**Exercise requirements:**
Using the page on Patricia Mather, mark each statement yes or no and quote the words from the page that decide it. 1. She graduated from the University of Western Australia in 1948. 2. She left the CSIRO to take up a post at the Queensland Museum. 3. She kept working at the Queensland Museum as an honorary associate until October 2011.

**Page excerpt:**
+--

- Born: Patricia Kott 12 December 1925 Western Australia
- Died: 4 January 2012 (aged 86)
- Scientific career
- Fields: Invertebrates Sea squirts
- Workplaces: CSIRO University of Queensland Queensland Museum

= Patricia Mather =

Australian zoologist and taxonomist (1925–2012)

Patricia Mather (née Kott) (12 December 1925 – 4 January 2012) was an Australian zoologist and taxonomist known for her research into sea squirts. She became a leader in Australian marine science and achieved international status through her work on the Ascidiacea. She has published (under her maiden name, Patricia Kott) more than 150 papers including a major monograph on the "Australian Ascidiacea" (in four parts between 1985 and 2001).

== Early life ==
Patricia Mather (born Patricia Kott) on 12 December 1925 in Perth was raised and educated in Western Australia. She received an early introduction into marine science during holiday jobs sorting plankton at the CSIR (later to become the CSIRO) Fisheries Division.

After graduating from the University of Western Australia in 1948 with a B.Sc. first-class honours degree she was appointed plankton officer in the Fisheries Division at Cronulla, New South Wales. After completing her MSc in 1949 she was made a CSIR overseas student and studied in England at the University College (London University) doing a course on invertebrates. She also studied the ascidian collections in the British Natural History Museum. Patricia then went on to continue studies at the Marine Biological Association Laboratory in Plymouth.

Upon her return to Australia in 1951 and work with the CSIRO as a plankton officer, she became focused on the taxonomy of the ascidiacea.

Patricia married Wharton Burdett Mather, a lecturer at the University of Queensland in 1955 and thus was forced to leave the CSIRO. (On marriage, since she was a Commonwealth public servant, she was forced to retire: Australian law of the time permitted no married women to be Commonwealth public servants.)

Waldo Schmitt from the Smithsonian Institution in Washington, D.C., asked her to write a monograph on Antarctic ascidiacea located in the American national collections in the mid-1960s. Upon completion of this work she returned to Australia. She earnt her DSc. from the University of Western Australia in 1970. Mather was appointed a curator at the Queensland Museum in 1973 and later rose to senior curator.

Mather published 150 scientific papers (under her maiden name Patricia Kott). She described 500 new species.

She was secretary and late President of the Great Barrier Reef Committee in the 1970s and helped to establish the Great Barrier Reef Marine Park Authority, including providing scientific evidence to the two royal commissions which investigated drilling on the Great Barrier Reef and contributed to the drafting of legislation that formed the Great Barrier Marine Park Authority.

Mather retired in 1990 but continued working at the Queensland Museum as an honorary associate until October 2011.

== Awards ==

- 1991 Queensland Museum medal
- 1992 Australian Museum Science Association Jubilee Prize
- 1992 Officer of the Order of Australia
- Whitley award - best book on science history. Time for a museum: a history of the Queensland Museum (1986)
- Whitley award – best book on natural history. The coral reef handbook (1993) with Isobel Bennett.

== Legacy ==
Patricia Mather died on 4 January 2012, in Brisbane, Queensland and was survived by her three sons and six grandsons. A street is named for her in the Dutton Park Biosciences Precinct – Patricia Mather Place.

+--

**Data extracts:**
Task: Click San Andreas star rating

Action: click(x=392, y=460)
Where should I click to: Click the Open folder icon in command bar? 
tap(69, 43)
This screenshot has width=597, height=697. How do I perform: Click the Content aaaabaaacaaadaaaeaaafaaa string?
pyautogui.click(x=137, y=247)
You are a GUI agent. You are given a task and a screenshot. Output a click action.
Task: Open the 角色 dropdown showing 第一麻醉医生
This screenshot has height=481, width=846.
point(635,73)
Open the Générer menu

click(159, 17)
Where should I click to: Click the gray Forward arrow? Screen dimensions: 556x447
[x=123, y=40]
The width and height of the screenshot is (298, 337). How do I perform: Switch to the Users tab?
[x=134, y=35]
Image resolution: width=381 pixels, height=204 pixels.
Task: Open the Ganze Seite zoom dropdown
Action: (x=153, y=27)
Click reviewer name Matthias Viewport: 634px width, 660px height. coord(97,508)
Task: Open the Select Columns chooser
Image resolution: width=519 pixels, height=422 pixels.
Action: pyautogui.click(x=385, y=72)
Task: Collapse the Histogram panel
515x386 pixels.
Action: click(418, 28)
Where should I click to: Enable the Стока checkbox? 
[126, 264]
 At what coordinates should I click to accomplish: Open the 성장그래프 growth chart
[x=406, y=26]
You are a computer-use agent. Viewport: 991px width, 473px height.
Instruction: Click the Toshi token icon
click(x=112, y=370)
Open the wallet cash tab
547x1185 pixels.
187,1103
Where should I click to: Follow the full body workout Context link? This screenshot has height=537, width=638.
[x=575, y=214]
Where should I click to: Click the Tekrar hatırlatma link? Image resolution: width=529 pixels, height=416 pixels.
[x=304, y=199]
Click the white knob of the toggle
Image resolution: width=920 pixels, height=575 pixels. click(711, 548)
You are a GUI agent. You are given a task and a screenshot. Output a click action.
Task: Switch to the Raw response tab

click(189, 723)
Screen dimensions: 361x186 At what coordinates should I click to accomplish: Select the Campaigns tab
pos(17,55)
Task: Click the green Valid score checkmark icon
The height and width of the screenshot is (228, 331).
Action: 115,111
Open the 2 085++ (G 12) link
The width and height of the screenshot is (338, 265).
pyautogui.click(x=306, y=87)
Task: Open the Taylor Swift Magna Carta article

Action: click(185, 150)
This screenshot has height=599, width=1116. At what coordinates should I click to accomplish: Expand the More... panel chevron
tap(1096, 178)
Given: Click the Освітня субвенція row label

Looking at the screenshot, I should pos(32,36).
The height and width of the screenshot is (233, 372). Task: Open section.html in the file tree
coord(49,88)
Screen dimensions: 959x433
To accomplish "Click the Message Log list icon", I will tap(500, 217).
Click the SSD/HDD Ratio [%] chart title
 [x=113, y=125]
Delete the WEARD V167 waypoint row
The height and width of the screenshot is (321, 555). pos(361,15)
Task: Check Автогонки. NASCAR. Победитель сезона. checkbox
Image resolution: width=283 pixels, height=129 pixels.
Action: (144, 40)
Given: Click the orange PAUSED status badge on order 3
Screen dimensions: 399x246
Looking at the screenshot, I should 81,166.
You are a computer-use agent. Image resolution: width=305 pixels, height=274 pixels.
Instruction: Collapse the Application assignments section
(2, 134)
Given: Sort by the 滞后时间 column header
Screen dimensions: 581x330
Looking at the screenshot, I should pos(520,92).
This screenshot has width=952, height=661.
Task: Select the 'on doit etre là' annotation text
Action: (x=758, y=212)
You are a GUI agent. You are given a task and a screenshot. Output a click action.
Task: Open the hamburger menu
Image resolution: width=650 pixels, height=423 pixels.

+--

**Problem solution:**
1. Yes: "After graduating from the University of Western Australia in 1948"
2. No: "Patricia married Wharton Burdett Mather, a lecturer at the University of Queensland in 1955 and thus was forced to leave the CSIRO."
3. Yes: "continued working at the Queensland Museum as an honorary associate until October 2011"